begin

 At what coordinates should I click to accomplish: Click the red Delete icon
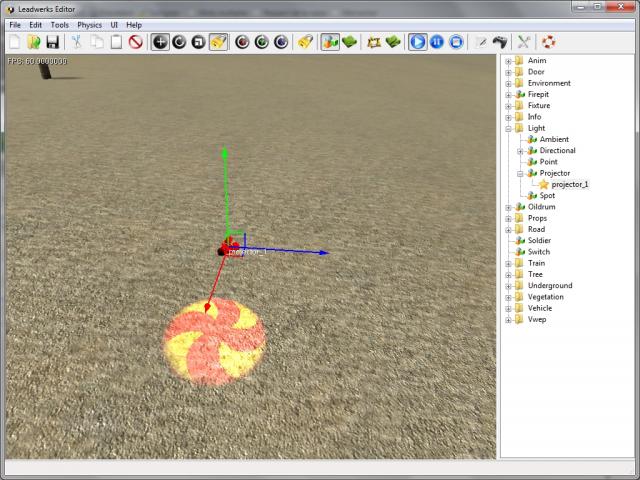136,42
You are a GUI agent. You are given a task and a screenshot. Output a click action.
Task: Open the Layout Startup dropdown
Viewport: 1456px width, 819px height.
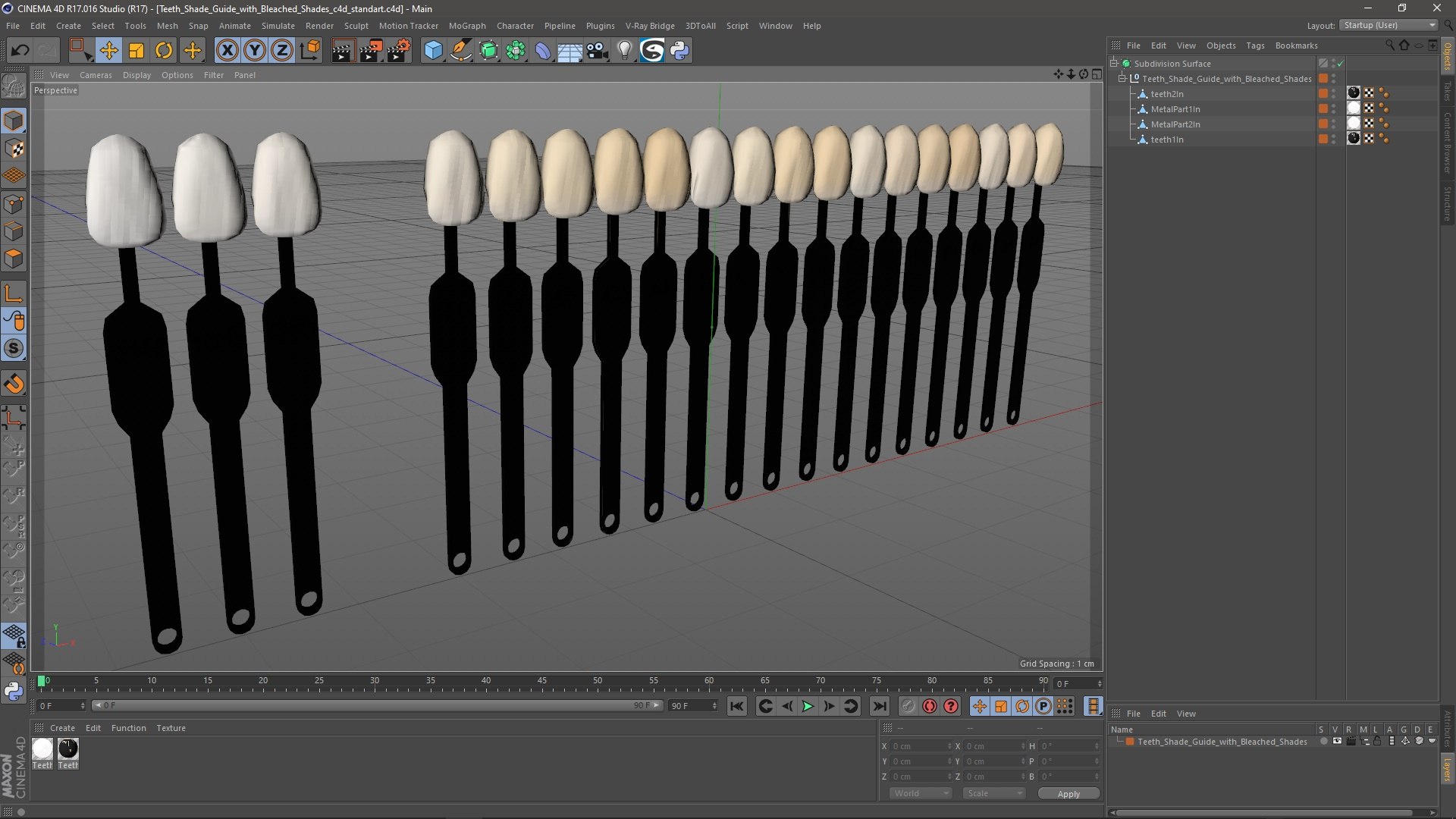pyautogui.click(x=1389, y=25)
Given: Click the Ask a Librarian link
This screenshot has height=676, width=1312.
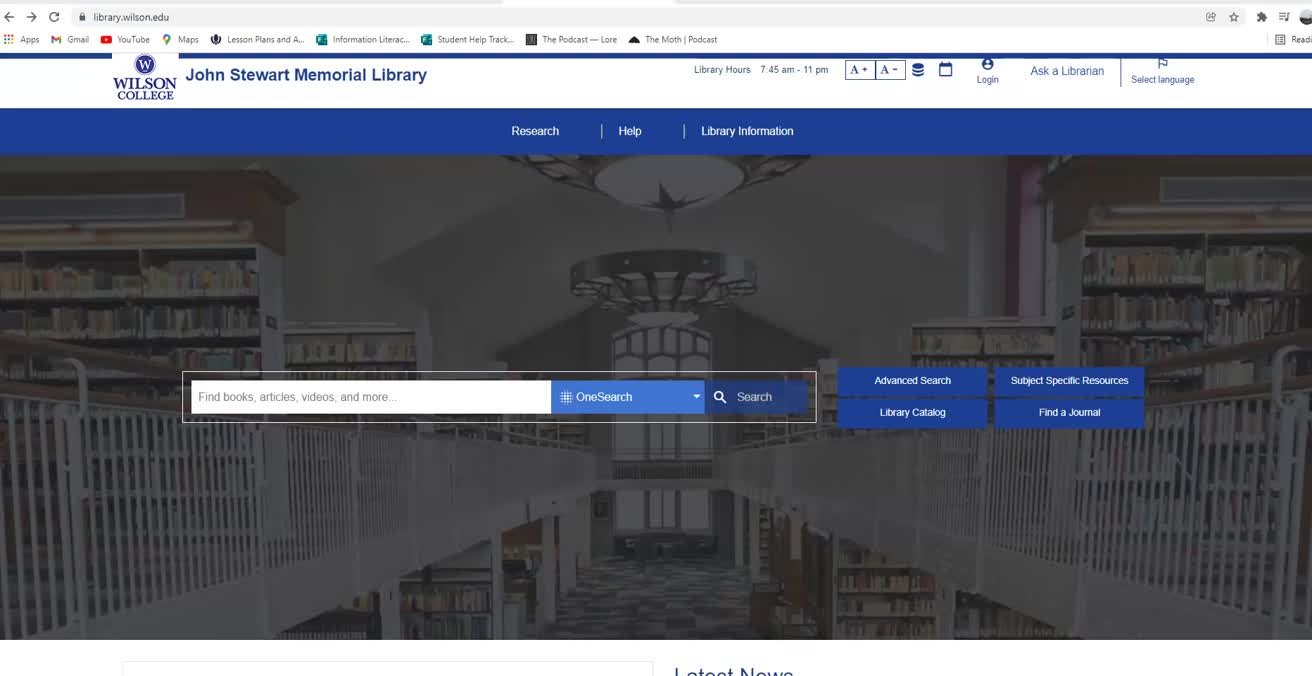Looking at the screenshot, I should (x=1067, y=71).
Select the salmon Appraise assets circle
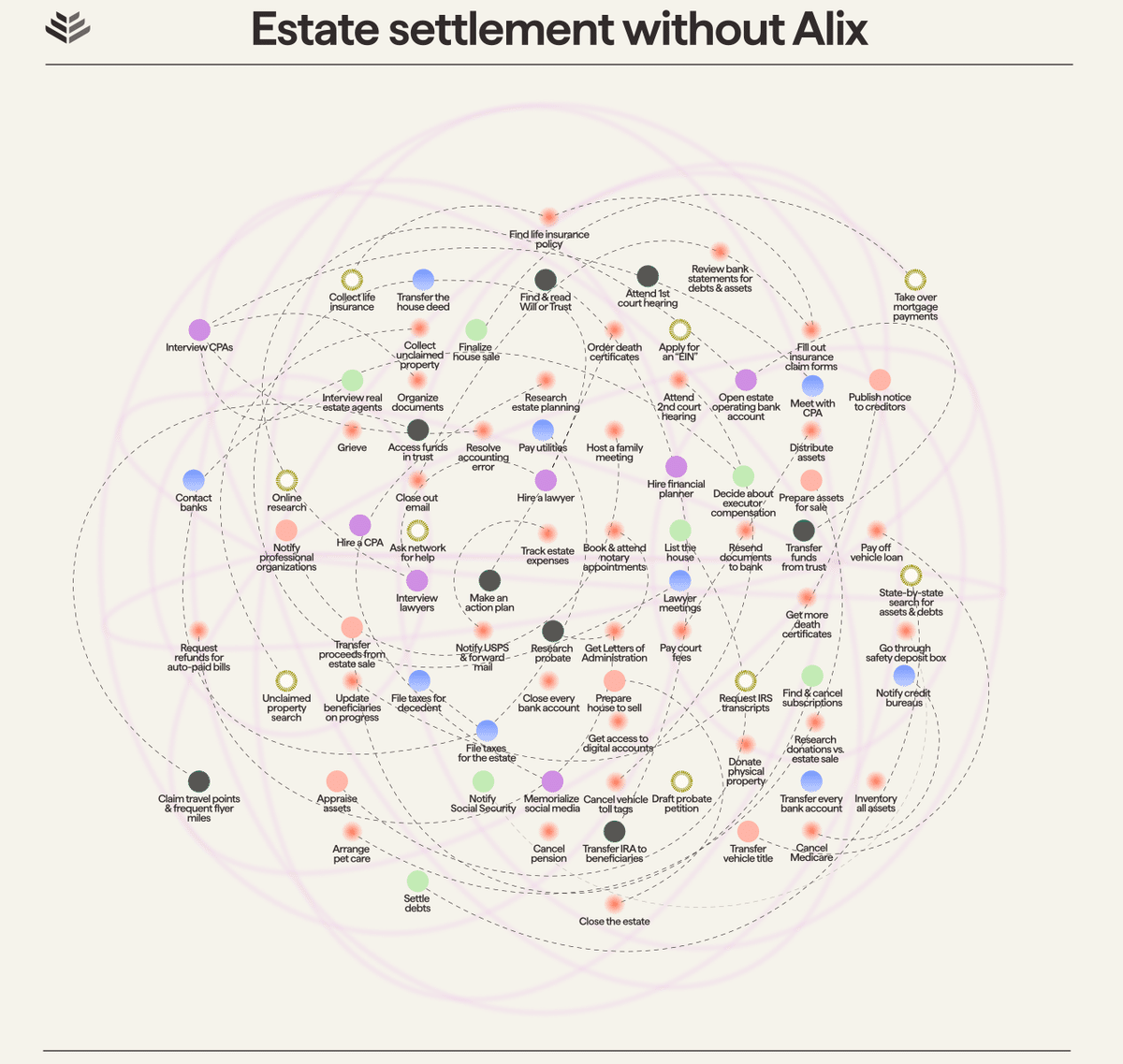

end

◆ **YOUR GOAL**:
Rewrite all the rows above with "dropdown" changed to "drop-down menu" and everything else left the same. Omit the pictures from your version.

◆ **ANSWER TO THE PROBLEM**:
 At what coordinates should I click to accomplish: Click the red Delete icon
136,42
You are a GUI agent. You are given a task and a screenshot. Output a click action.
Task: Open the Layout Startup drop-down menu
Viewport: 1456px width, 819px height.
pyautogui.click(x=1389, y=25)
Given: Click the Ask a Librarian link
This screenshot has height=676, width=1312.
Looking at the screenshot, I should (x=1067, y=71).
Select the salmon Appraise assets circle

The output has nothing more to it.